Welcome to the demolition derby I call my love life.
Well, what I thought was a relationship was a thirty day pity/sympathy fuck.
I’m just back from a camping trip that included a night of sipping bourbon (American whiskey, actually), listening to maudlin music on headphones, and weeping, huddled under a cloak in the forest. A flask of whiskey and perspective.
It’s not normal to laugh and cry at the same time.
(Yes, the medieval french had a name for it, chantepluer sp?)
But I’ve been doing it a lot. Laughing at myself, weeping for grief/loss/blame, etc.
Since I’ve learned to laugh at myself, I’ve had no end of amusement.
I’m a little OC, and I have MPs, but these aren’t disorders if they don’t interfere with my life. I make them work for me. I always know where my car keys are.
I also talk too much, and it’s too much about myself.
I’m working on it.
Also this 'I’m ready, you’ll do, let’s go." attitude I seem to have towards love.
ETA: I’m an odd little man with a complicated life, and a rich interior world where they know me.
I’m turning 40 this month, dealing with an alienated 7 year old daughter, trying to save a condo in Glendale while severely unemployed in California, just had a heavy bust up.
I also stabbed my hand with a glass, while washing dishes, just before the camping trip.
Yeah, I deserved a full on happy birtday pity party.
Petition signatures. The ultimate ‘warm body’ job. Sheesh.
That part was fantastic, another bright side is knowing that that’s not enough to keep a relationship going. Well, not for me, YMMV. (I suppose I could be her Incubus, visit her in the night, make her feel worshipped, disappear with the dawn.)
Oh, there’s more, wanna hear more?
There was a lady I was flirting with at this last camping trip. I needed to flirt more than I wanting any real possibility. Everything I want, and the last thing I need. Anyrate, half my mind is saying ‘Dude, half your age is bordering on creepy old man material.’ and the other side is saying ‘Well, so long as you follow the campsite rule, and leave them better than you found them, it’s all good.’
SLK, I’m sorry for your troubles. In honor of your birthday I’ll refrain from anything that smacks of advice for now and just say I hope it gets better for you really soon. I hope your daughter comes around and I hope her mother gets her head on straight as it relates to you and daughter. Sometimes you just gotta cry before you can move on. Best of luck from here on in.
Thank you for that. I appreciate it. It could be much worse, actually. It is. The landlord is wanting to rent out the whole house, so he gave all us room renters 30 days notice.
I know a lady who’ll let me pitch a tent in her backyard.
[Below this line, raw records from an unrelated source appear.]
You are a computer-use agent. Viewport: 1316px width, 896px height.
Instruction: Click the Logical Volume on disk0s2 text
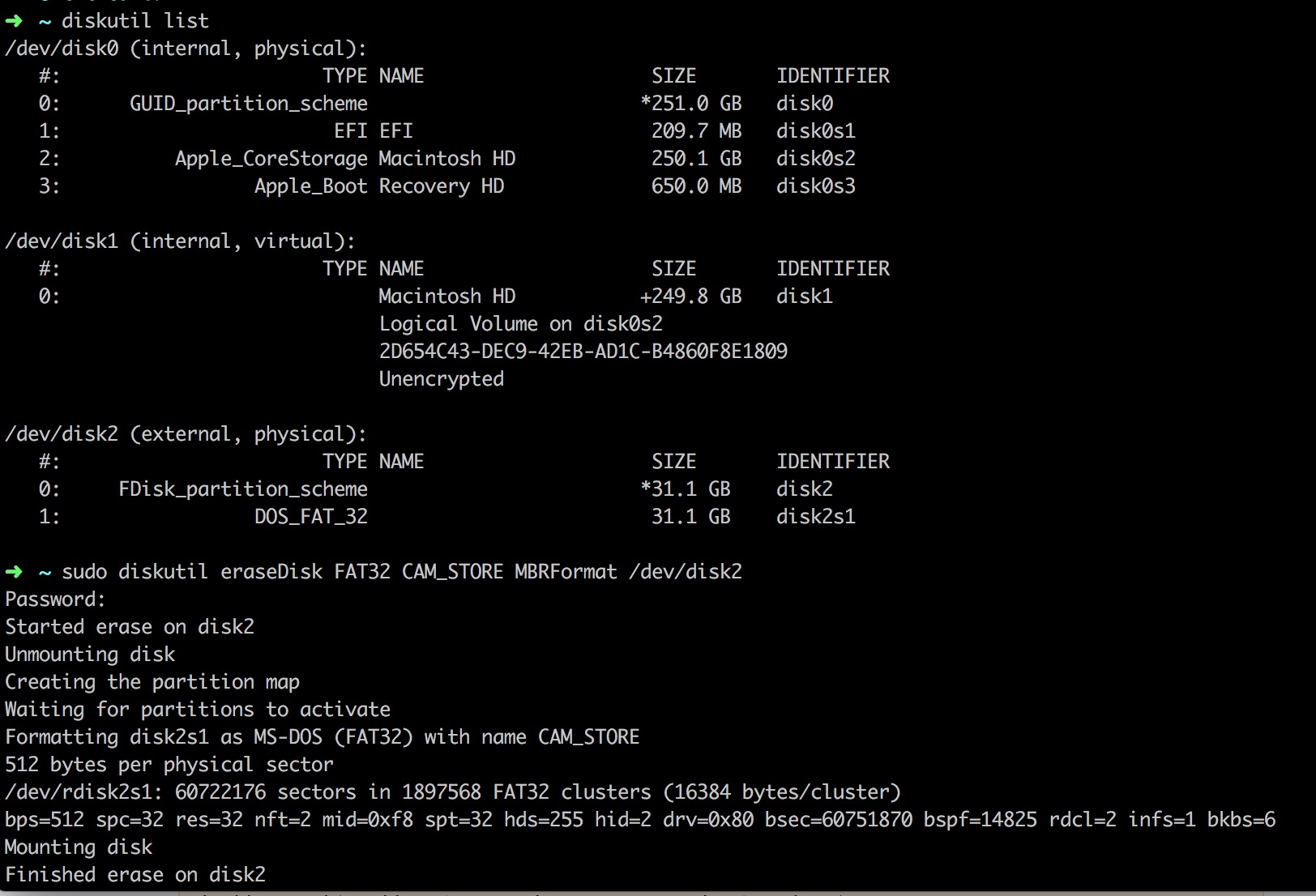pos(521,324)
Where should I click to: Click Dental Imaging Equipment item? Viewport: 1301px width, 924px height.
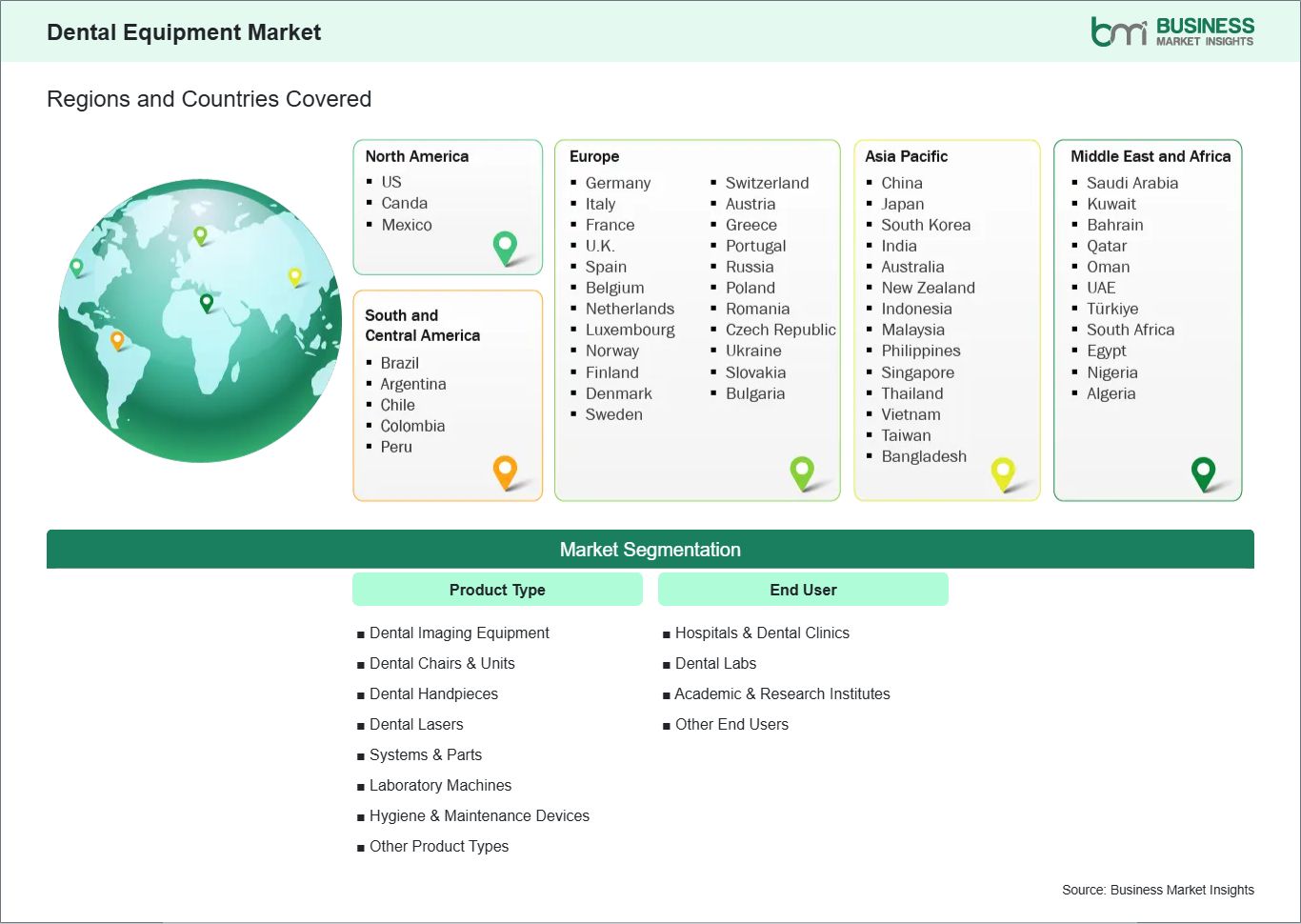[x=459, y=633]
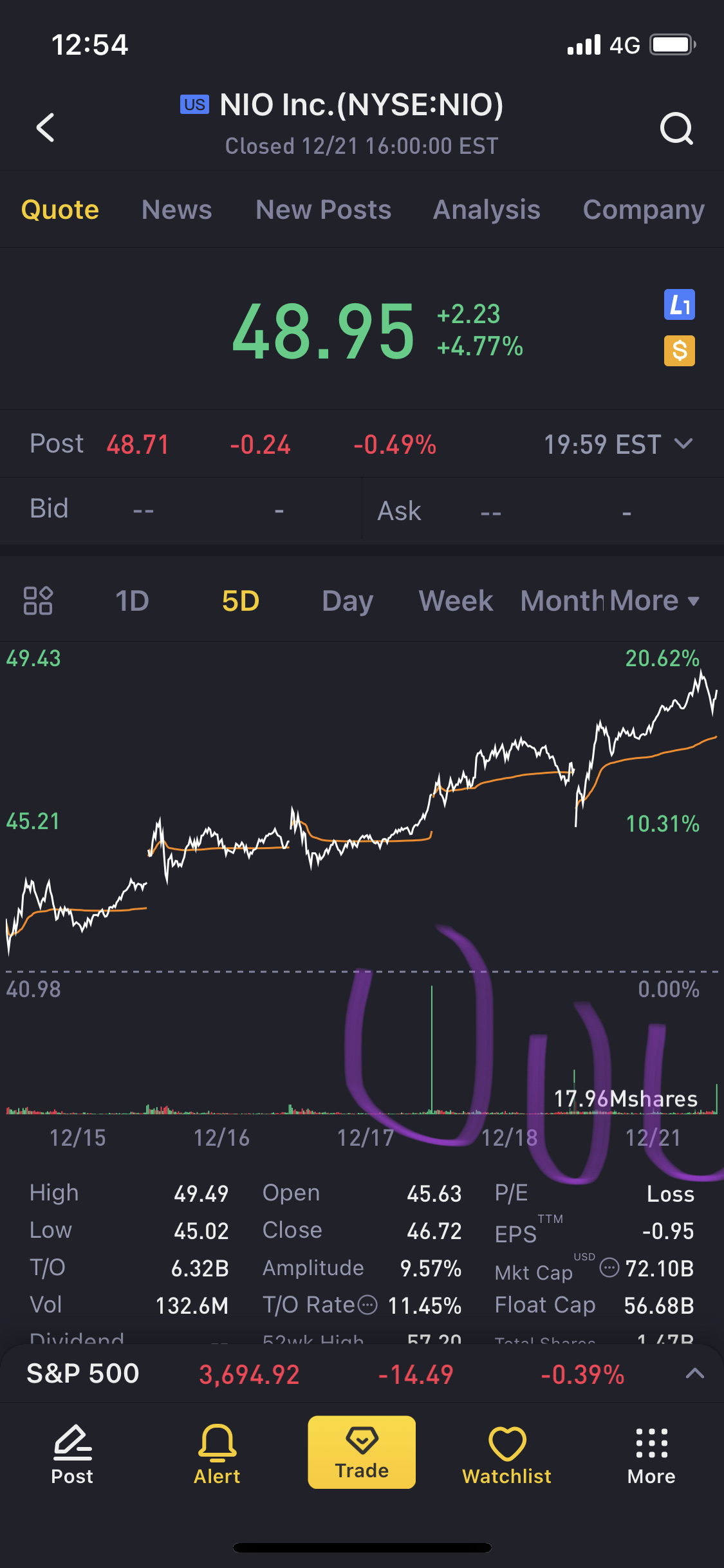The image size is (724, 1568).
Task: Switch to the News tab
Action: (x=176, y=210)
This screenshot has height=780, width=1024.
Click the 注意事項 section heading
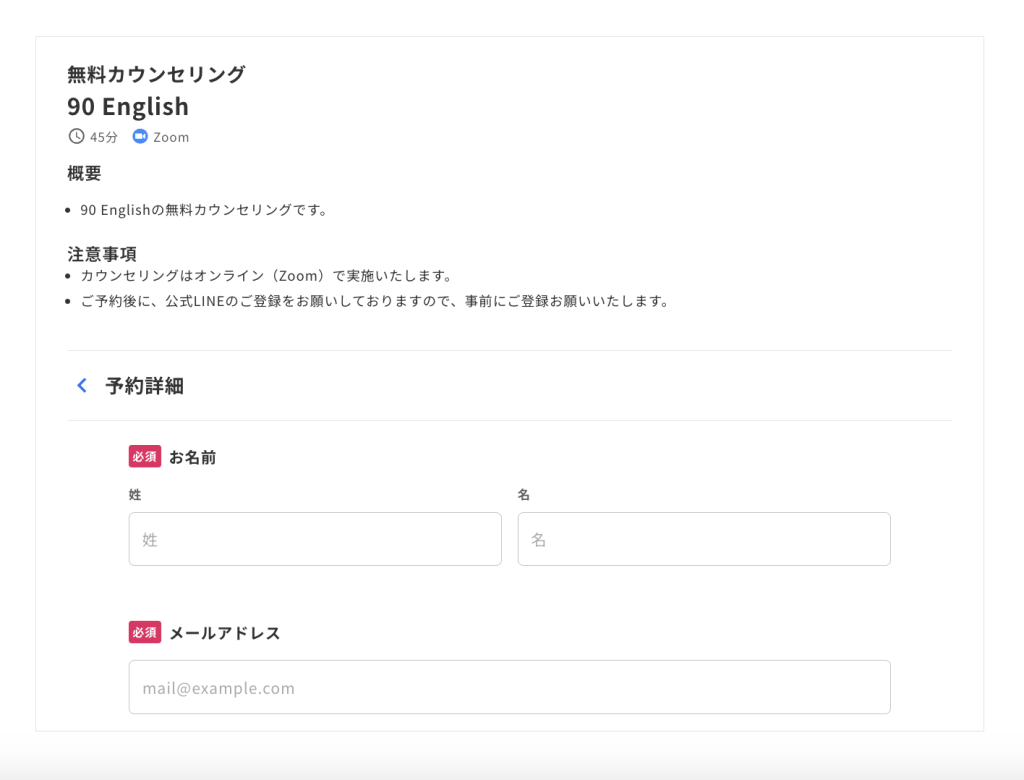101,254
It’s all good.
“It’s all good, and it’s all in fun.
Now get in the pit and try to love someone.”
–K.R.
I’m considering a tatoo for my left bicep. An old school ‘13’ with either ‘Mad, Bad, and Dangerous to Know’ or a poison oak leaf with a “I’m poison, stay away.” Or a combination of all those ideas. Just by way of fair warning to the ladies of earth.
Hang in there buddy, the right woman will show up.
We met at the last SoCal dopefest, and for sure I did not get any, this guy is too strange for words, vibe from you.
Oh, for sure, but you saw a well in control public face. I’ve got this missing brain matter / acid casualty thing going on. I think I’m an elf, etc. I have a rich interior world where they know me. As anyone gets more intimately known to me, I share more of that real me.
I didn’t send me to SoCal dopefest, I sent a cardboard cutout that came back and told me about it.